Tuesday, June 5th, 2012

This one’s a quickie: if you’re going to steal a car, you probably shouldn’t steal an art car.

Art, damn it, art! watch (#29 in a series).

Thursday, May 31st, 2012

Sol LeWitt was a conceptual artist. (He passed away in 2007.)

One of his works was “Wall Drawing #448″. This work has two parts. Part one is a list of instructions on how to create a wall drawing. Part two is an example of what that drawing would look like.

In 2008, the owner of the work consigned it to a gallery in Chicago.

The gallery lost the instructions. The owner is suing, claiming that the instructions are basically a certificate of authenticity:

“The unique nature of Sol LeWitt’s wall drawings renders their accompanying certificates of authenticity critical to the works’ value,” the complaint reads, noting that every certificate says: “This certification is the signature for the wall drawing and must accompany the wall drawing if it is sold or otherwise transferred.”

The gallery says their insurance won’t cover the loss (I’d really like to know why) and apparently tried to settle with the owner. The owner is asking for a minimum of $350,000.

Obit watch: May 30, 2012.

Wednesday, May 30th, 2012

Noted guitarist Doc Watson.

Leo Dillon. Leo and his wife Diane won two Caldecott medals back to back for their work as illustrators. They also worked on many SF books during the “New Wave” era, including doing illustrations for many of Harlan Ellison’s works.

Primary colors.

Monday, May 21st, 2012

Over at Tam’s place, she asks the musical question: “What is a man’s favorite color for a gun?”

I thought I’d answer over here, since the comments there are kind of cluttered, and I want to see if there’s anyone out there that feels the same way I do.

Here’s the thing: I don’t like shiny guns. There’s a part of me that says I have tacticool ninja reasons for that: “O. M. G. The reflected sunlight off of my nickel plated Model 29 might give my position away!” But I think my reasons go deeper than that, though I can’t really articulate them beyond: shiny guns don’t look right to me.
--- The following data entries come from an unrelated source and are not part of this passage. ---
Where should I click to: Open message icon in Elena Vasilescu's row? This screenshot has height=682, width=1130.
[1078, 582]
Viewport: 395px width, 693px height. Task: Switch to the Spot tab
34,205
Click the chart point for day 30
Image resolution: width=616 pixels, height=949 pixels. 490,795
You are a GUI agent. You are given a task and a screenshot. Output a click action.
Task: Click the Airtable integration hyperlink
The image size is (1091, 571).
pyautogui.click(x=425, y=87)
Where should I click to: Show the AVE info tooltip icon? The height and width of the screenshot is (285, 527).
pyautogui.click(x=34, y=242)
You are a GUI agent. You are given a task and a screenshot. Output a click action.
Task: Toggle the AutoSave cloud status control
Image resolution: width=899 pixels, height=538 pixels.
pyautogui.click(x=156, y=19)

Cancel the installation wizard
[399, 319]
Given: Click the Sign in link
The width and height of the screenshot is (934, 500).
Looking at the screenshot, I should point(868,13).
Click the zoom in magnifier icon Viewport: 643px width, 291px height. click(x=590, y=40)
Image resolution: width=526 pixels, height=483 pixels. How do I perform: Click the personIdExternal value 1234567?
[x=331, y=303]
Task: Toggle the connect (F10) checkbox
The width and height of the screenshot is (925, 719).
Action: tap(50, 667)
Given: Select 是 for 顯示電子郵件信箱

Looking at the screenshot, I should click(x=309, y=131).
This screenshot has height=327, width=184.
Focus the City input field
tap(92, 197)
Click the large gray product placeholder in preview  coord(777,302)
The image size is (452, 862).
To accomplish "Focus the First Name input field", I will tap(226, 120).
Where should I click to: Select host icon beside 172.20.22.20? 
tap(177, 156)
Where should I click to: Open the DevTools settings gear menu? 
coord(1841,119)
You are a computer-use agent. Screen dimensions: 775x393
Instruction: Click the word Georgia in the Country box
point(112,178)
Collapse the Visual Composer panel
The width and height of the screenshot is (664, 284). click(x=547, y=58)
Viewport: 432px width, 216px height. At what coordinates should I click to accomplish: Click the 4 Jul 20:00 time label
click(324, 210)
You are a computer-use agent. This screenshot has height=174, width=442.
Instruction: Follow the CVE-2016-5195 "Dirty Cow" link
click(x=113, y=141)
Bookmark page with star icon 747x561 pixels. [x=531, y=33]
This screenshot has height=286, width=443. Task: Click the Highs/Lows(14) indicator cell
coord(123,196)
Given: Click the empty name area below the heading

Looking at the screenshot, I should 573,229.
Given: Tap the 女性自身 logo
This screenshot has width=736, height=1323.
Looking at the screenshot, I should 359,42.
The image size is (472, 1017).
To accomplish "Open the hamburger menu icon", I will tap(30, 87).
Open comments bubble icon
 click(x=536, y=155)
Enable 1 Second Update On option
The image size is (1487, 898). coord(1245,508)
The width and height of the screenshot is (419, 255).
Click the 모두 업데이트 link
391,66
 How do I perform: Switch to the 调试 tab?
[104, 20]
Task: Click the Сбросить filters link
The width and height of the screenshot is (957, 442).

That goes for stainless steel, too: I acknowledge the practicality of stainless, and can see good reasons for owning something like a Kit Gun in stainless. But it still doesn’t look right or feel right to me.

Make mine blued.

I think that has something to do with my upbringing. My dad didn’t own anything in nickel or stainless, I don’t think my grandfather on his side of the family did, and I want to say the same thing goes for at least one of my uncles on that side as well. I guess I didn’t grow up with an appreciation for shiny finishes, or with a practical need for stainless steel.

How about some of you other gun bloggers? If you’re a big nickel or stainless steel fan, do you think part of it may be your upbringing? Did you have a father or uncle or aunt who carried a nickel plated gun in the line of duty? Did you grow up on one of the coasts, or around water, where stainless steel was the most practical thing to own?

Administrative note.

Thursday, May 17th, 2012

Graduation is over. Back on your heads.

More seriously, the time for introspection has passed. (Also the time for action.) Expect a return to snark, guns, snark, cops, snark, pop culture, snark, art, and snark.

I still have a few things to finish up: thank you notes are being written and mailed, and I need to go through the photos and pull some out for posting.

In the meantime, frankly, things have been kind of slow. I’m not finding a lot of blog fodder; FARK has picked up most of the good stuff, including some “Art, damn it, art!” fodder.

Lawrence did send me an intriguing link yesterday about Rielle Hunter, equestrian, and how her father paid a hit man to kill one of her horses. That William Nack story rings a bell with me, like I’ve read it before, but I don’t remember where. Setting aside the John Edwards angle, it is a fascinating crime story. It reminds me of Skip Hollandsworth’s “The Killing of Alydar”, which was anthologized in one of the The Best American Crime Writing volumes, and which I also commend to your attention. (I believe the BugMeNot link on the side will let you read the full version of the story online, but BugMeNot is blocked at the office, so I can’t verify that.)

I would also like to add one final note, for the record: I will put my family, friends, and coworkers up against any other group of people for sheer concentrated awesomeness. Thanks, gang.